A little-noticed provision in lawmakers’ budget proposals would also be the most costly: their change to state retirement rules would slam New York taxpayers with more than $4 billion in new debt, and immediately drive up local pension costs, by sweetening the pension benefits of public employees.

The resolutions passed earlier this month by the Senate and Assembly laying out their opening positions in state budget negotiations called for boosting the pensions for state and local employees hired since 2012, commonly known as “Tier 6” members.

Pensions are calculated primarily based on how long an employee has worked and their earnings ahead of retirement, measured by their Final Average Salary (FAS, a term of art). Lawmakers proposed measuring the FAS over three years instead of five, leading to a higher FAS. That would retroactively increase the pensions for a small group of people who have retired in the past two years and raise the future pensions for roughly half of New York’s public-sector workforce.

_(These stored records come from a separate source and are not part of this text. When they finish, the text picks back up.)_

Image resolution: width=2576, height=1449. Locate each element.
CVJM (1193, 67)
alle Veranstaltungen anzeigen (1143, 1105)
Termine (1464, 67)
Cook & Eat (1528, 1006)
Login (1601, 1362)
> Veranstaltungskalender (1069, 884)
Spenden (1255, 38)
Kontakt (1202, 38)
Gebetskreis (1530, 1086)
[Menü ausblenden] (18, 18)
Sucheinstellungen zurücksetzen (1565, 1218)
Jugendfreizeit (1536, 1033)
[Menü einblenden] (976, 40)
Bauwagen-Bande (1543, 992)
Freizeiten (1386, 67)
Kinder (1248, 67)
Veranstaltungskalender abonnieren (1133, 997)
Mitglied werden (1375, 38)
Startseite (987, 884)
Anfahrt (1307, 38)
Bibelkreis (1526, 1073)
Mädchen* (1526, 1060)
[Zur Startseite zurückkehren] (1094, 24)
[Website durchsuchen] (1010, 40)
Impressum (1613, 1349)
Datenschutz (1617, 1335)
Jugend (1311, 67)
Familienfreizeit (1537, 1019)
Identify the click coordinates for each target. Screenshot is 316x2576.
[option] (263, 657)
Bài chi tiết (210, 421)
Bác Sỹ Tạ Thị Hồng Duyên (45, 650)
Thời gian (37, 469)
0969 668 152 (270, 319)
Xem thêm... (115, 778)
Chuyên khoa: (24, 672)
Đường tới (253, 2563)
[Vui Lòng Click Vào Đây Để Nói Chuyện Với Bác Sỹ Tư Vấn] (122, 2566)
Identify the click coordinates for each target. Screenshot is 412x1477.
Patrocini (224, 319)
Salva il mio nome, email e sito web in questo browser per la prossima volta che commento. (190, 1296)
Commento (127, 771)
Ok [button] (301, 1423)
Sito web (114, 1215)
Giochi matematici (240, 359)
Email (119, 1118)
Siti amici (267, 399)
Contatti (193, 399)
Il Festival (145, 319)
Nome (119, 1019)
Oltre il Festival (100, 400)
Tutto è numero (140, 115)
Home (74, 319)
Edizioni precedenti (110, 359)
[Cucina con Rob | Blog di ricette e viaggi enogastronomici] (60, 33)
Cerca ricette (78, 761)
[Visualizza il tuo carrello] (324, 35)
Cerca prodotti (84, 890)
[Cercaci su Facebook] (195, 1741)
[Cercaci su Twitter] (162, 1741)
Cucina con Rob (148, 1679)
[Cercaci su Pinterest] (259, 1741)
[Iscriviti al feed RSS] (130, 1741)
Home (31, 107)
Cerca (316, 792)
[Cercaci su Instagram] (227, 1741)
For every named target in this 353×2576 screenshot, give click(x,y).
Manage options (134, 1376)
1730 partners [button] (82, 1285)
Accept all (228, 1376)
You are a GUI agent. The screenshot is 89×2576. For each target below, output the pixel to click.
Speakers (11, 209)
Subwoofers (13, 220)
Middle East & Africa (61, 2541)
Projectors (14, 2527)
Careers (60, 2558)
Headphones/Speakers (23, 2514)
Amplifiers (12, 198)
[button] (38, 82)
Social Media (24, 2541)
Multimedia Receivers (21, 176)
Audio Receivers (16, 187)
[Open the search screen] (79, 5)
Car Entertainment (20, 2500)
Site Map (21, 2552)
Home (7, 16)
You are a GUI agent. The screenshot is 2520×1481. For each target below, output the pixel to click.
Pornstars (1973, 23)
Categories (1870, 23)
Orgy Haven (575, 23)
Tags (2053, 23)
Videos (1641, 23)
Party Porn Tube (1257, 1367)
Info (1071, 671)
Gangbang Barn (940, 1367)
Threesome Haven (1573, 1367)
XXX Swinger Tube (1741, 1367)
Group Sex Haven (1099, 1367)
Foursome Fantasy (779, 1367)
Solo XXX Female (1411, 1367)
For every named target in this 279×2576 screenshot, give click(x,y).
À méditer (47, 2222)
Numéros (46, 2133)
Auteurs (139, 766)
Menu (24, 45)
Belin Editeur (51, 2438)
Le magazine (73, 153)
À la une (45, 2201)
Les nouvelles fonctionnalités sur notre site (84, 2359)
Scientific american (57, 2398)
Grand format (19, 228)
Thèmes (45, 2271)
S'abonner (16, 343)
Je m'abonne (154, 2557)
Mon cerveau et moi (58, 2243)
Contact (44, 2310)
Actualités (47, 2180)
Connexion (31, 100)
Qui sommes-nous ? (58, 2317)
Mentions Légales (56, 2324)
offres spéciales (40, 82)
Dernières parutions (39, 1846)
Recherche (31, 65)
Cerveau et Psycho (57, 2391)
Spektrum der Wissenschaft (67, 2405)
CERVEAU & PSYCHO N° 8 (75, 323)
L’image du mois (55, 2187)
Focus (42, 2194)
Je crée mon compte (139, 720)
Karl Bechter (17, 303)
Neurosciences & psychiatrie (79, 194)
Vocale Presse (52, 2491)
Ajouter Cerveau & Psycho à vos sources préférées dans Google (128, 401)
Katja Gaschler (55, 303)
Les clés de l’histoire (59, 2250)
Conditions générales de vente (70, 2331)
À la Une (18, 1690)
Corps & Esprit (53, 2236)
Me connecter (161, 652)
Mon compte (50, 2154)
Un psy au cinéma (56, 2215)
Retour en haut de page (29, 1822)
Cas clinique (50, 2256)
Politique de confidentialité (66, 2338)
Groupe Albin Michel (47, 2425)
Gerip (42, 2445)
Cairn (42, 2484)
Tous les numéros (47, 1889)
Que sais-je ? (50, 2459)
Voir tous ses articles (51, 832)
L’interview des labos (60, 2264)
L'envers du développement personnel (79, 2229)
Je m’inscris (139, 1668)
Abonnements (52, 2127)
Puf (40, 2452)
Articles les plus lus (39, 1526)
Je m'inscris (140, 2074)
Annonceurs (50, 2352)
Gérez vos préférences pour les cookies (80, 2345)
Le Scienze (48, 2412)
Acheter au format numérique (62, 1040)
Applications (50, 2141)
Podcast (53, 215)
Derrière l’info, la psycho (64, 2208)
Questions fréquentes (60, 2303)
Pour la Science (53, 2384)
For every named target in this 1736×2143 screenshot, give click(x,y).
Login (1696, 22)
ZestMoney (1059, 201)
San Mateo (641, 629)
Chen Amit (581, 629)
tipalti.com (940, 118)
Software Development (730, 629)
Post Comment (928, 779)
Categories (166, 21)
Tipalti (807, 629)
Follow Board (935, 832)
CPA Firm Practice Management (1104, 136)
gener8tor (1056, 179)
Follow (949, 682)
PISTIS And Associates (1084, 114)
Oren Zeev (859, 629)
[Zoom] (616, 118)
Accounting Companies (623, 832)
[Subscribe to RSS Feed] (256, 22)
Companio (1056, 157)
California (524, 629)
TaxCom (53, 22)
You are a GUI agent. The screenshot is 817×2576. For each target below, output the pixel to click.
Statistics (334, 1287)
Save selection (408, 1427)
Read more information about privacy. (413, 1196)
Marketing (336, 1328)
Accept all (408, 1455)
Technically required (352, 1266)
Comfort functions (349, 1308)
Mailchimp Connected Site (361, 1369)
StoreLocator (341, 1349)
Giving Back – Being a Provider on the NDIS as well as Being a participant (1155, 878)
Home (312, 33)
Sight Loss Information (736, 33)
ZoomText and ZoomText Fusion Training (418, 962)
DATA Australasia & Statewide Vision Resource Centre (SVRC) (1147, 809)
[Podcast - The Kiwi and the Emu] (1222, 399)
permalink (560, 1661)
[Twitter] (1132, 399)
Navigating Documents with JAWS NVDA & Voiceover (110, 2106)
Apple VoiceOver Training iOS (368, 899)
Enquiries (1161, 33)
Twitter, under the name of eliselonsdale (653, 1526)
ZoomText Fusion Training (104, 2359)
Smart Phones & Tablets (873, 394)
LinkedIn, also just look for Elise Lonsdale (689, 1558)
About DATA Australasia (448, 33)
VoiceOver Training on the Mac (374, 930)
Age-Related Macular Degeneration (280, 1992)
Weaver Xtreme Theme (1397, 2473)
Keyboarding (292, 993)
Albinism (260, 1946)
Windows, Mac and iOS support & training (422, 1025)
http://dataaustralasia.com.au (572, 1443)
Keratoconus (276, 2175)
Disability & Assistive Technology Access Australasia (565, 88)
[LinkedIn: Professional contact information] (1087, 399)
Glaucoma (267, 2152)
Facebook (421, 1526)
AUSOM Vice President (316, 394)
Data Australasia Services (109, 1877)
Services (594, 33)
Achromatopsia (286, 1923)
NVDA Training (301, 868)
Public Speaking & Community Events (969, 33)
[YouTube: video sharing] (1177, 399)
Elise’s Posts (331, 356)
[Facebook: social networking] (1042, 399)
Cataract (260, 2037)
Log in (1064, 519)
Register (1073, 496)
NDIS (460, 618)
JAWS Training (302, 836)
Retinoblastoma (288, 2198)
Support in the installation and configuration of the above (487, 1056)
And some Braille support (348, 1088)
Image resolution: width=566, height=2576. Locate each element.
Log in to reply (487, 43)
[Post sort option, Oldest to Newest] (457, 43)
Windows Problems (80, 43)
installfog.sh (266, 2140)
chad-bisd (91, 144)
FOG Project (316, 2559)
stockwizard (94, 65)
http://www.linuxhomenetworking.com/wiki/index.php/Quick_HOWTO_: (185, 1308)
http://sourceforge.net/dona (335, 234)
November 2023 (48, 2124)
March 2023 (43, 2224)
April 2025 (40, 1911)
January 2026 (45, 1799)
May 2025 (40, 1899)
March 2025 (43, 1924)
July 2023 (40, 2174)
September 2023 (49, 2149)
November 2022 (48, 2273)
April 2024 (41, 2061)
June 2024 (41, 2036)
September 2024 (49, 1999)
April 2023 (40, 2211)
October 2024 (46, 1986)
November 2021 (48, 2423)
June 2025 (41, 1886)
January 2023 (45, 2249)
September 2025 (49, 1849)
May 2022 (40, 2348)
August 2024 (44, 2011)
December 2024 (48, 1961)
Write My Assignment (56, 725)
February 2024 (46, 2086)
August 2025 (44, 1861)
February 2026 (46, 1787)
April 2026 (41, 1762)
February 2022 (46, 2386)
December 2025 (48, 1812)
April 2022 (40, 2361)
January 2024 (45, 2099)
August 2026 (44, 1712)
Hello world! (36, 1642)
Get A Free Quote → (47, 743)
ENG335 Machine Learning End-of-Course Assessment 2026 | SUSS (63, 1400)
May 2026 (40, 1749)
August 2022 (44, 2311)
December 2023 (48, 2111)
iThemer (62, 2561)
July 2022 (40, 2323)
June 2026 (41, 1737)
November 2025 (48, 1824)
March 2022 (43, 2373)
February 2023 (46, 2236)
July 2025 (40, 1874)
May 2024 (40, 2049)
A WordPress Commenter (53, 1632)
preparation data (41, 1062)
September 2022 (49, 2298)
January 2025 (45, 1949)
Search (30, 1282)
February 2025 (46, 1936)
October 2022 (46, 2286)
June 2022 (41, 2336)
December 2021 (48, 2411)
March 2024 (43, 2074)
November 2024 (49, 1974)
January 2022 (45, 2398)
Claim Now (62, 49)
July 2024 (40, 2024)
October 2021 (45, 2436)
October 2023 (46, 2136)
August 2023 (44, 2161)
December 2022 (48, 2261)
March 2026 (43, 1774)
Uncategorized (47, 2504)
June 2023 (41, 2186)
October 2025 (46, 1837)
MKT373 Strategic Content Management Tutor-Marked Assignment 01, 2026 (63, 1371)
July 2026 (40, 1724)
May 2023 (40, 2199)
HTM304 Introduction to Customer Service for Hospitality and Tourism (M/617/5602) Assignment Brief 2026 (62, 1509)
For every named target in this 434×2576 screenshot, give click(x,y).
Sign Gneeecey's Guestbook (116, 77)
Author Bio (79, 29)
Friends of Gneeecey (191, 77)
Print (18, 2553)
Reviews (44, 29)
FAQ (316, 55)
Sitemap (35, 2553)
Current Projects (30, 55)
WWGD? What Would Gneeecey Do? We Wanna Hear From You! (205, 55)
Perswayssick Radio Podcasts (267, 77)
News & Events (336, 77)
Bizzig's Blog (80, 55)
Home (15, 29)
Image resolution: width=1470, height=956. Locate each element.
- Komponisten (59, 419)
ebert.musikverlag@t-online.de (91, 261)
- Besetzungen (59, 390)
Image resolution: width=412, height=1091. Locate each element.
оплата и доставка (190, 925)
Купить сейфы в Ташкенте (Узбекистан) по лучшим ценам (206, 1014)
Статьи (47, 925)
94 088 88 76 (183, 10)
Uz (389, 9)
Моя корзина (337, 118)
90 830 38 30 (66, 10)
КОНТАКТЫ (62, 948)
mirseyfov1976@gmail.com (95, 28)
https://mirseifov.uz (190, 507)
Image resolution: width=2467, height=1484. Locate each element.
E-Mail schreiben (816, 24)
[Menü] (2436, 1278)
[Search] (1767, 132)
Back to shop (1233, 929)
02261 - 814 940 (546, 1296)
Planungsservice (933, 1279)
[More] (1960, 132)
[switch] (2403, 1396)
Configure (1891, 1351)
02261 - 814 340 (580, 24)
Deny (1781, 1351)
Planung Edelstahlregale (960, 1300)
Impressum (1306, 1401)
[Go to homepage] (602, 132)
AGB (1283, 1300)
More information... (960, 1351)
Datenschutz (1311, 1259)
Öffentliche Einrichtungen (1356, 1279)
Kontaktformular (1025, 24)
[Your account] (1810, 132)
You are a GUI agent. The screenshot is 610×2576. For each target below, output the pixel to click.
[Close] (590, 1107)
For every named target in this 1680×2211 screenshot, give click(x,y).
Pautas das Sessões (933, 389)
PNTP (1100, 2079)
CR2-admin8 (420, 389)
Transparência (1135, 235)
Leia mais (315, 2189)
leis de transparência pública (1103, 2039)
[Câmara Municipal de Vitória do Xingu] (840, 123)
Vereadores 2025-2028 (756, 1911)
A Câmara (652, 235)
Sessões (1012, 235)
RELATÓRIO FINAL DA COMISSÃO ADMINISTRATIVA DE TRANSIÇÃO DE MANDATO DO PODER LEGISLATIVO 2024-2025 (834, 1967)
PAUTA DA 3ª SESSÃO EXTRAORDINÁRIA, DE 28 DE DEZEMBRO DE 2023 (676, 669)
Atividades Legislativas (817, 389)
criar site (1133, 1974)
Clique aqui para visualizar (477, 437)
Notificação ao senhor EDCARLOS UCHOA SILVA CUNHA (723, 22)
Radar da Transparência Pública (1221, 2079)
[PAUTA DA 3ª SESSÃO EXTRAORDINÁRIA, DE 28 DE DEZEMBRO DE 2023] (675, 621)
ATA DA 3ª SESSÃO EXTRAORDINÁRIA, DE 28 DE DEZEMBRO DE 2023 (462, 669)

The biggest beneficiaries of the change would be higher-paid public employees, such as downstate teachers, since they would have the largest increase in FAS and therefore largest pension increases.

Basing pensions on this higher FAS, pension plan actuaries estimated, would add $2.2 billion in debt to New York City’s five pension plans and $1.5 billion for the New York State and Local Employees Retirement System.

The impact for the state Teachers’ Retirement System (NYSTRS) wasn’t estimated, but given how the plan’s smaller city counterpart, NYCTRS, faces $667 million in new debt, if NYSTRS faces just the same amount, the total cost to taxpayers goes to at least $4.4 billion, more than what lawmakers sought to add to Medicaid through a new tax on health insurance plans.

(While the Medicaid hikes would be recurring costs, they would at least be something the Legislature can revisit. Once a pension sweetener is approved, lawmakers have no way to reverse it.)

The proposed change would instantly hit New York City with $163 million in added annual pension costs, an amount that would double by 2040. The total first-year cost for New York State—the entity the state Legislature is ostensibly elected to oversee—hasn’t been presented. It would be at least $57 million, not including the state’s bills from the TRS systems for SUNY and CUNY employees.

School districts and local governments would all see their pension costs rise, which would force them to either cut programs or raise taxes.

Public employee unions, which opposed the 2012 pension reforms, have been pressing lawmakers to roll them back one by one using baseless claims about their effect on things ranging from employee morale to recruitment. Empire Center founder E.J. McMahon swatted down these arguments at an October legislative hearing.

The unions have yet to demonstrate how the public interest would be served in sweetening these pensions. New York public employers are hardly alone in struggling to recruit in the post-COVID labor market, and  defined-benefit pensions are increasingly rare in the private-sector, available to less than one-sixth of workers. The pensions in question here are a cut above the rest, exempt from state income tax and guaranteed by state taxpayers.

Unfortunately for New York taxpayers, the only cost-benefit analysis will be the one made by state lawmakers and Governor Hochul as they decide how much more public money they must give away to unions ahead of the 2024 elections.

The FAS change is not the only pension sweetener the unions are seeking and it won’t be the last. Some unions are pushing among other things to cut the amount of money public employees must contribute toward their pensions, while teachers’ union activists are pressing for the state to give members full pensions at age 55.